# i need a bit of help



## Witch (Aug 30, 2009)

im getting ready to open my own studio.  however, i need to upgrade my lighting kit, as i have an old jtl set.  i cant afford to spend a ton of money on lights though.  so here are a few sets ive been looking at and i would like to get your opinion on which one i should get. or if you have a better suggestion, feel free to let me know.  i will be doing portraiture and modeling photography. my budget is less than $1000 but ideally, less than $700. ive been meaning to update my set for years and now i have reason to do it.  here are the links;

FLUORESCENT PHOTOGRAPHY LIGHTING | VU-PRO COOL V PHOTO LIGHTING KIT | CONTINUOUS STUDIO LIGHTING | SOFTBOX LIGHTING AND ACCESSORIES

SMITH-VICTOR FL130 STROBE PHOTOGRAPHY LIGHTING KIT

V-300 600 W/S UMBRELLA STROBE PHOTOGRAPHY LIGHTING KIT

SOFTBOX PHOTOGRAPHY LIGHTING KIT | JTL SOFTBOX PHOTO LIGHTING EQUIPMENT | STUDIO LIGHTING | STROBE PHOTO LIGHTING| KITS | SOFTBOX LIGHTING AND ACCESSORIES


----------



## Derrel (Aug 30, 2009)

I looked at those sets. I own a single JTL 300 monolight,and am familiar with how it works and what its capabilities are. I would suggest you look at used Speedotron lighting gear on eBay.

The 2400 watt-second packs like 2401B's are available for $350-$500 and used 102 light heads are going for $120 or so each on good eBay auctions. I like the 2400-series packs because they give you SIX head outlets,and you can work with them dialled wayyyyyy down in power for portraiture, and yet you have ample power to light an entire set.

It's nice to be able to have power in 1200,800,and 400 watt-second blocks, with 1/3 stop dial-down control. These are professional-grade packs and the light head s like the 102 are very sturdy and will last for years. he 202VF head has a variable flood/narrow beam adjustment feature,and you can get all the modifiers you'll ever need in this system,quite affordably.

I honestly look at the typical web-sold monolights as "toy lights".


----------



## Witch (Aug 30, 2009)

honestly im a bit wary of ebay.  i have the tendency to get ripped off it seems


----------



## Witch (Sep 1, 2009)

bump?


----------



## Christie Photo (Sep 1, 2009)

Speedotron is a thought.  I have a 2400 black line and a 1200 brown line....  both very old.  I'd rather be working with monolights, but it's not so bad.

With my older units, I find the black line to be much more consistent.  I do think it's a bit much for portraits, and opt for the brown line.

Check with local camera stores.  You might find a used system.

-Pete


----------



## Big Mike (Sep 1, 2009)

If your budget for lights is only $700-$1000....do you really think you are ready to open your own studio?  
Compared to the costs of actually opening and running a studio photography business....a couple thousand dollars for good quality lights, shouldn't be something holding you back.


----------



## craig (Sep 1, 2009)

**Complete the following**
[1] In the studio lighting thread, how many head outlets do the Speedotron 2400-series packs provide?
[2] Pick up the studio lighting thread after its final line and write what comes next.

**Material**

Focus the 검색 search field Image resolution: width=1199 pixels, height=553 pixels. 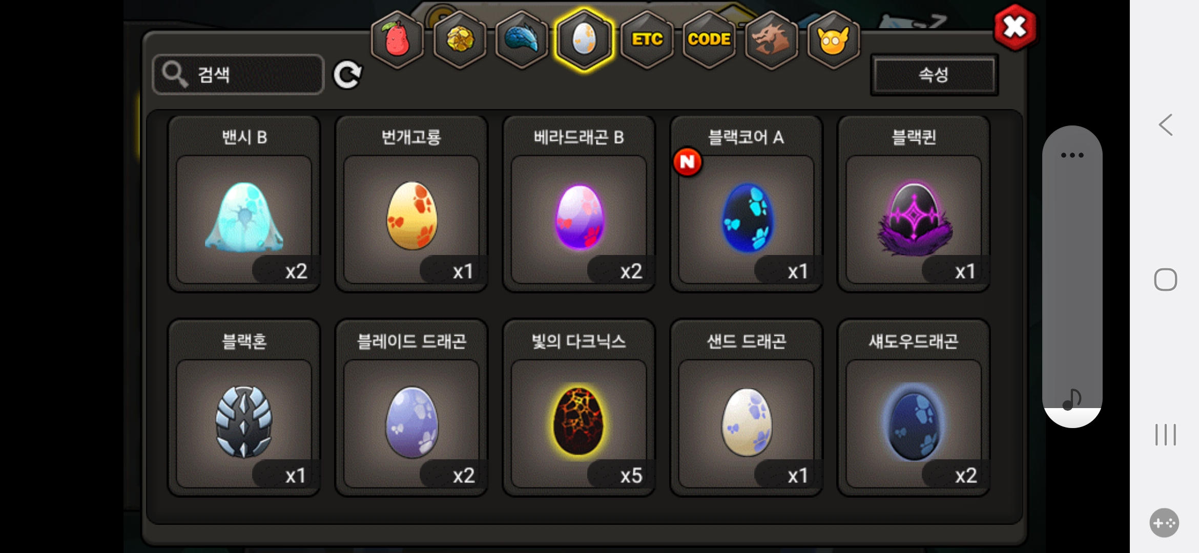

**Written answers**
[1] Six.

[2]
Mike (as always) is on point here. Lighting is the last thing you should scrimp on. I say $1,000 min. I also agree with Pete and Derrel I have worked with Speedotron my whole life and they are work horses to say the least. These days they are affordable through ebay. Be prepared because they take a some figuring out. Not like you can move a slider to dim them.

Love & Speedotron


----------



## Witch (Sep 6, 2009)

you all are right and i have decided to go with a speedotron 4 light setup.  the dm604.  any thoughts on it? now my only problem is finding  a dealer, there isnt anyone remotely close around me.  thanks for your help.


----------



## craig (Sep 6, 2009)

Cool! I currently use the 802B. It is useable, but I wish I had a Blackline 2400.

Make sure you keep the unit cool. Also screens and grids are key when using pack units.

Save yourself some time and buy extra modeling lamps.

Calumet is a Speedotron dealer. Although I have never had a good experience on ebay they may be a good source.

Love & Bass


----------



## Deadfrog (Sep 6, 2009)

*Speedotrons 2401 B* 

Hi I just ran into this forum when I was looking for text to use to sell my speedotron 2401 B 
Actually I have 2 of them. They look great cosmetically and have been in storage for a long time. I have no heads to test them but they both power up. I was going to sell them on eBay but if anyone is intrested here make me an offer on one or both. Please keep in mind they would be shipped from edmonton Canada so include shipping in your offer.  Email me at deadfrog06@hotmail.com


----------



## Derrel (Sep 6, 2009)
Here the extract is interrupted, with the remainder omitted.